===== PROVIDED DATA

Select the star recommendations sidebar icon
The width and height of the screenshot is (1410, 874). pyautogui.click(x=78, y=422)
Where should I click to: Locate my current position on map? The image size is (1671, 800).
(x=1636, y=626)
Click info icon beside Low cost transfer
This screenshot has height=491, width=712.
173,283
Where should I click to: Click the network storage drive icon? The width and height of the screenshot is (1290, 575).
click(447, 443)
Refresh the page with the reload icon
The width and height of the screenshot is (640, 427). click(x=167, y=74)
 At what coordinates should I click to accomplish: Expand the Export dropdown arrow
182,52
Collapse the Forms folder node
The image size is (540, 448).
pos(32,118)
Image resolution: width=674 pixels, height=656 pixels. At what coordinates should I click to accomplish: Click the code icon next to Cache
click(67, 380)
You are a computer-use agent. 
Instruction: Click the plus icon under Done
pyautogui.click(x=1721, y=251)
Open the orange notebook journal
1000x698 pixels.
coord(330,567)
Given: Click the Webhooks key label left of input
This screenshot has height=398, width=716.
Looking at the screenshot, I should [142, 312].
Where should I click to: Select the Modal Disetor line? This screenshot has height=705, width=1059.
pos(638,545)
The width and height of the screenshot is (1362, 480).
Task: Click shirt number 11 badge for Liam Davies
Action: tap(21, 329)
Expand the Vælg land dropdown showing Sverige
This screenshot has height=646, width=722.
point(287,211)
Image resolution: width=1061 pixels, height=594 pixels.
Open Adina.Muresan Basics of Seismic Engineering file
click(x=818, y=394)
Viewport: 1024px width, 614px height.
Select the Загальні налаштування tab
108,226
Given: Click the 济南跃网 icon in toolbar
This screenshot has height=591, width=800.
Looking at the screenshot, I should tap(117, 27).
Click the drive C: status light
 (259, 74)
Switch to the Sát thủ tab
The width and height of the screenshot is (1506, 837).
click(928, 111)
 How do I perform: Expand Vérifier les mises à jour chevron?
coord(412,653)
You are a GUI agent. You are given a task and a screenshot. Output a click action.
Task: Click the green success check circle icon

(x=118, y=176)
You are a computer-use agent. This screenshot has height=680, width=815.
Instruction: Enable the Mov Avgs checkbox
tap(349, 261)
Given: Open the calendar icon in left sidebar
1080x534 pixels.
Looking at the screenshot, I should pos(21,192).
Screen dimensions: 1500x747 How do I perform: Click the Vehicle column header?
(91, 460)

==========

Only the lines above that include the word "left" belong in the answer; copy each one.

Given: Click the Webhooks key label left of input
Given: Open the calendar icon in left sidebar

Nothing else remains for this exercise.